Begin at the line that has "Image resolution: width=1288" and continue through the end of the data. Write those lines out again with "title bar" changed to "toolbar", everything else unchanged, and omit the pictures.

— Begin —

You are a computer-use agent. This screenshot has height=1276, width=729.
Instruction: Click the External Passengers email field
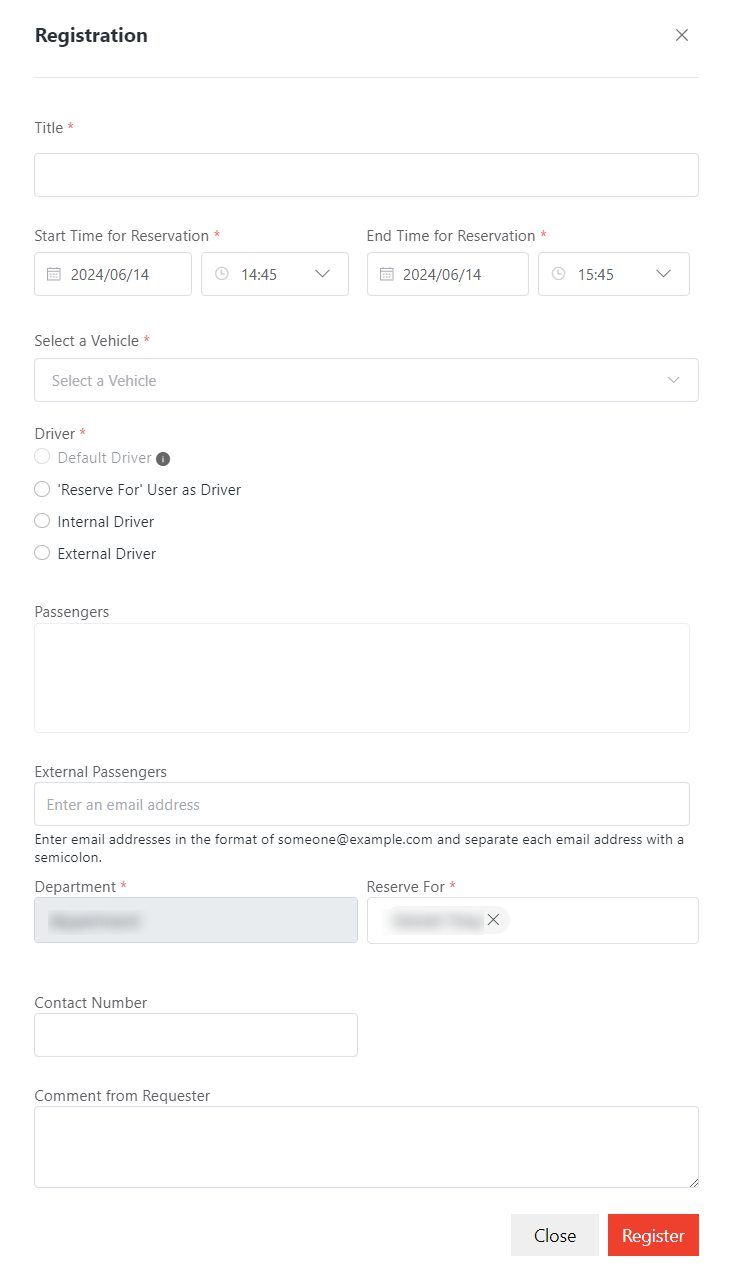click(362, 804)

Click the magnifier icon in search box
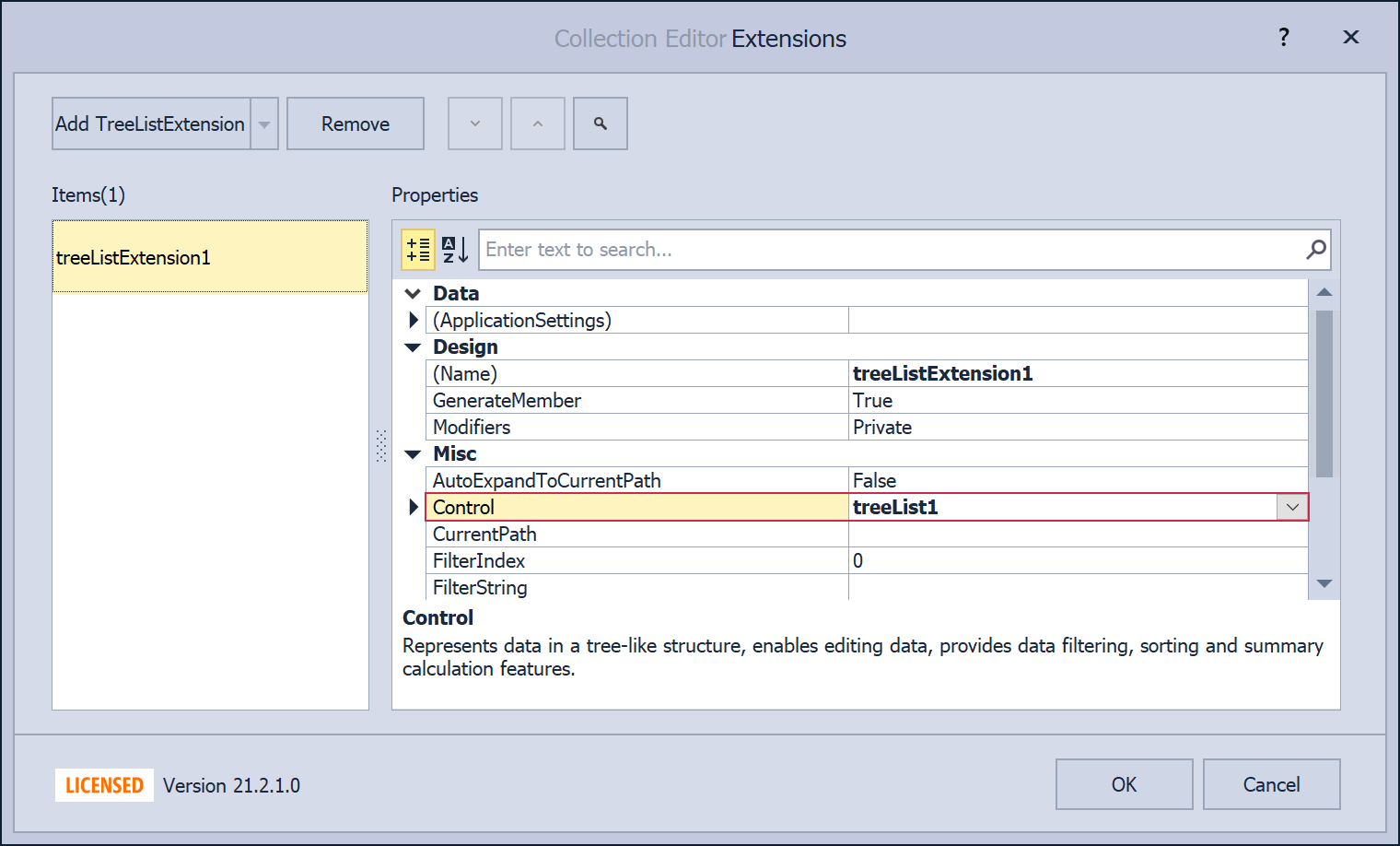(x=1316, y=250)
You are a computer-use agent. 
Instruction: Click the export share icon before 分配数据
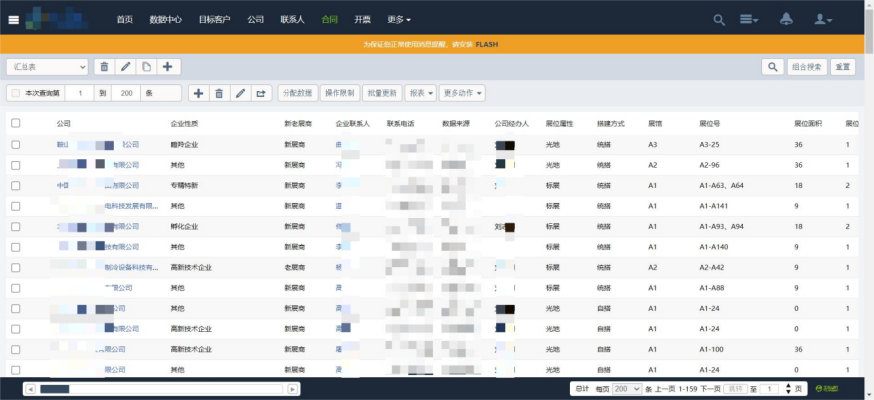pyautogui.click(x=261, y=93)
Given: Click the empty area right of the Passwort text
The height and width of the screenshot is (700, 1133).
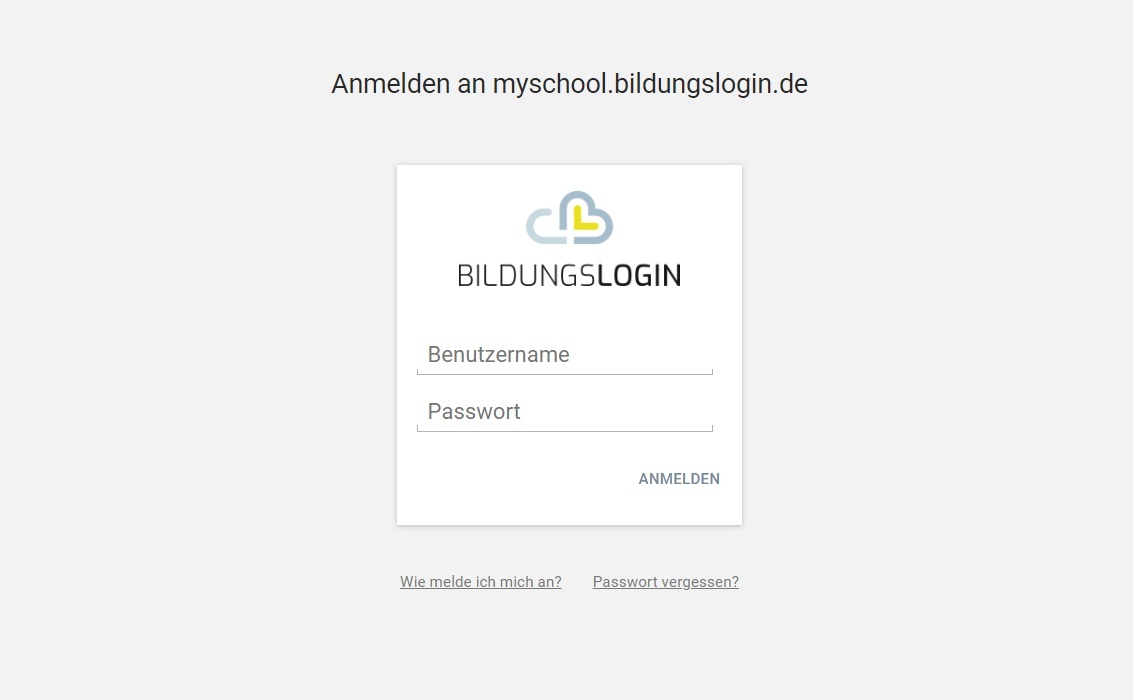Looking at the screenshot, I should click(616, 412).
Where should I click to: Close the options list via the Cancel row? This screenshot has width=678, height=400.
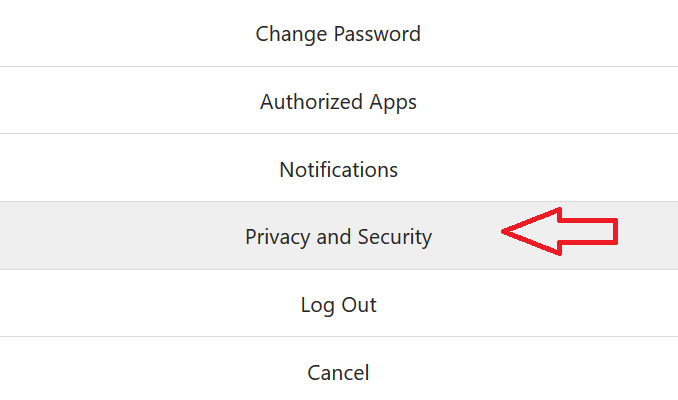pos(338,373)
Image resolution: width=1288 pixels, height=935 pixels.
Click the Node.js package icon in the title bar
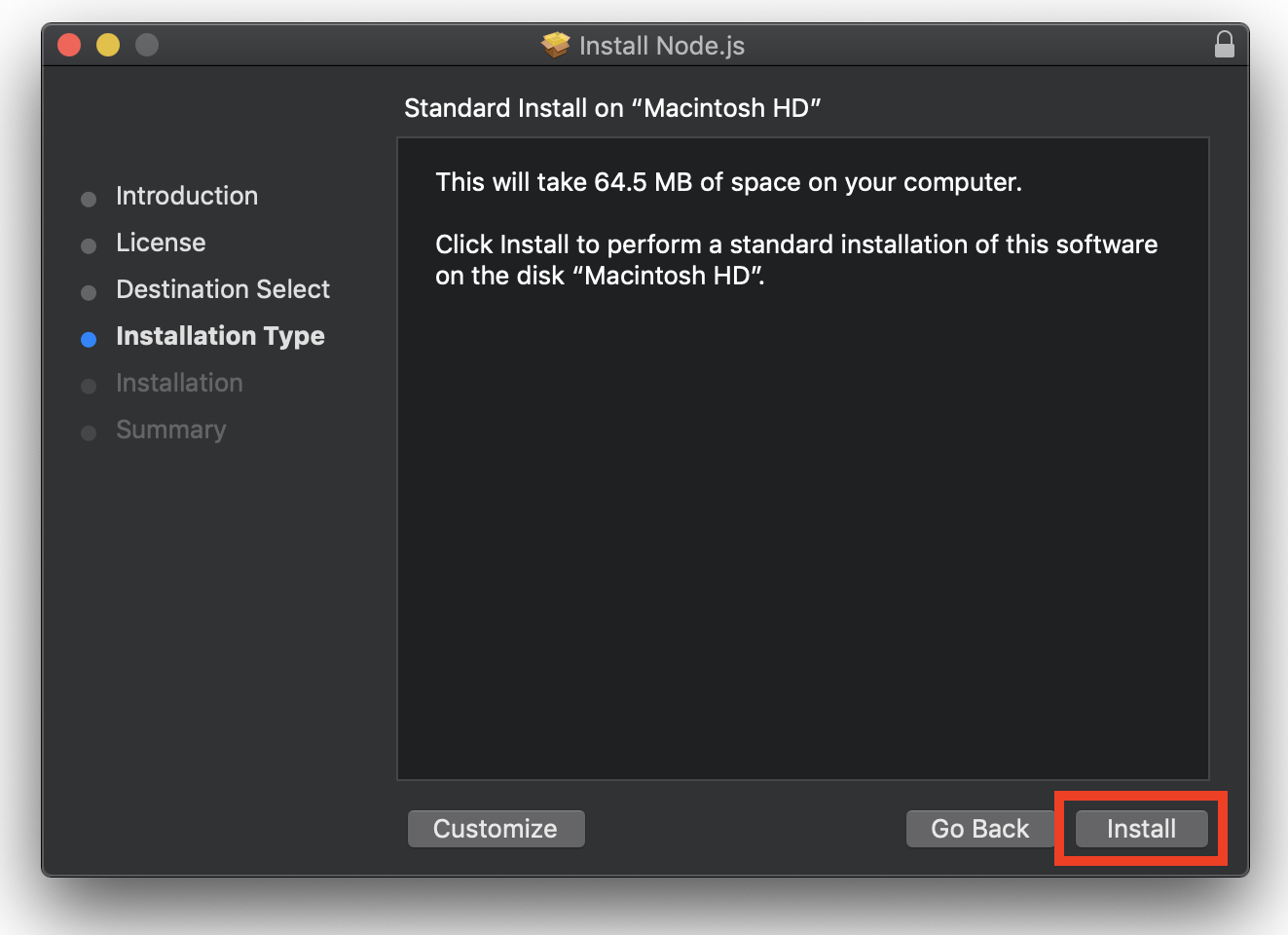tap(554, 44)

— End —

=== COMPLETED TASK ===
Image resolution: width=1288 pixels, height=935 pixels.
Click the Node.js package icon in the toolbar
tap(554, 44)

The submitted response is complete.